• WORK REQUEST:
The word "computer" may appear in the records below. Report how many lines contain it, and write nothing besides the number.

══ SUPPLIED ENTRIES

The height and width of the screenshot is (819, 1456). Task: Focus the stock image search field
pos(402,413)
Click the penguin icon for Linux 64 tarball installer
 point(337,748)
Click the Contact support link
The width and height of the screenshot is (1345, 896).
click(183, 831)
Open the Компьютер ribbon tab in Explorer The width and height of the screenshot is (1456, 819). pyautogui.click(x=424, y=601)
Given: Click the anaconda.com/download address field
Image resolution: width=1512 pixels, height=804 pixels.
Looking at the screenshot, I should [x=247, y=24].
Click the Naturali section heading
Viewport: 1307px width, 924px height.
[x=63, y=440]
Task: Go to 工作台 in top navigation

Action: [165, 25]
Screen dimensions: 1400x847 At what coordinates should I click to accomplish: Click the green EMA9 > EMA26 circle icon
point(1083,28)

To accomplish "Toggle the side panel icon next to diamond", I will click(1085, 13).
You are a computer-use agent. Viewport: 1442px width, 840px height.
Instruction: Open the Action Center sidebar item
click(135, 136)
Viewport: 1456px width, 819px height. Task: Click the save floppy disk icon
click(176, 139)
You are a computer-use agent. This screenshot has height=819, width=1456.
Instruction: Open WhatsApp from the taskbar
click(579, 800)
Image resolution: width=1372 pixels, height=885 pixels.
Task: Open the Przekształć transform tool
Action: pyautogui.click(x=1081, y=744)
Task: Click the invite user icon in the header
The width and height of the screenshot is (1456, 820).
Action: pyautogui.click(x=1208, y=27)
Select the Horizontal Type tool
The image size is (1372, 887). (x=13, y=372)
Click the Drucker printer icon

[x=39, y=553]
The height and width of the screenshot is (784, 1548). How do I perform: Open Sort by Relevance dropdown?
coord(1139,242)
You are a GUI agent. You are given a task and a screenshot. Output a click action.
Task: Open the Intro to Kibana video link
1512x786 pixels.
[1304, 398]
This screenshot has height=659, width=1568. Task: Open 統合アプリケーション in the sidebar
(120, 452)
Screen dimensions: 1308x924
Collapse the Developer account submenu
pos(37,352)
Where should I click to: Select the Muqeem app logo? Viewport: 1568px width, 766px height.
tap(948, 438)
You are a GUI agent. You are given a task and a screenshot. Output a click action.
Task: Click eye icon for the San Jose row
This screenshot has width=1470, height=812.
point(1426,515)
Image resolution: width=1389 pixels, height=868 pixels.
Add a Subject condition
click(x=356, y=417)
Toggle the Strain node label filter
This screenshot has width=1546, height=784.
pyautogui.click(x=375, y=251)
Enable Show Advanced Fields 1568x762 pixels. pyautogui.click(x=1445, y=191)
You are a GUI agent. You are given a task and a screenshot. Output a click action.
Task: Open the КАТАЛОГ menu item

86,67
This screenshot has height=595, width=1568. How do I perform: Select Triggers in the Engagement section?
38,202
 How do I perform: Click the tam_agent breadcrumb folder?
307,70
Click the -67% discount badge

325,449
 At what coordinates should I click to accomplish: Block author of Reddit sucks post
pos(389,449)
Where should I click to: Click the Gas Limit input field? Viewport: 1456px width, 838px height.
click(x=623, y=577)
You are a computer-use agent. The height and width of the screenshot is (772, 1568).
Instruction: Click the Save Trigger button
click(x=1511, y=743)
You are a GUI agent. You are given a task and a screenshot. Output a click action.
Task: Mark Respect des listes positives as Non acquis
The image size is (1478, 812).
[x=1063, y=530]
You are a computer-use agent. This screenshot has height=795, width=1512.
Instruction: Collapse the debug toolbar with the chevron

════

• WRITTEN REPLY:
4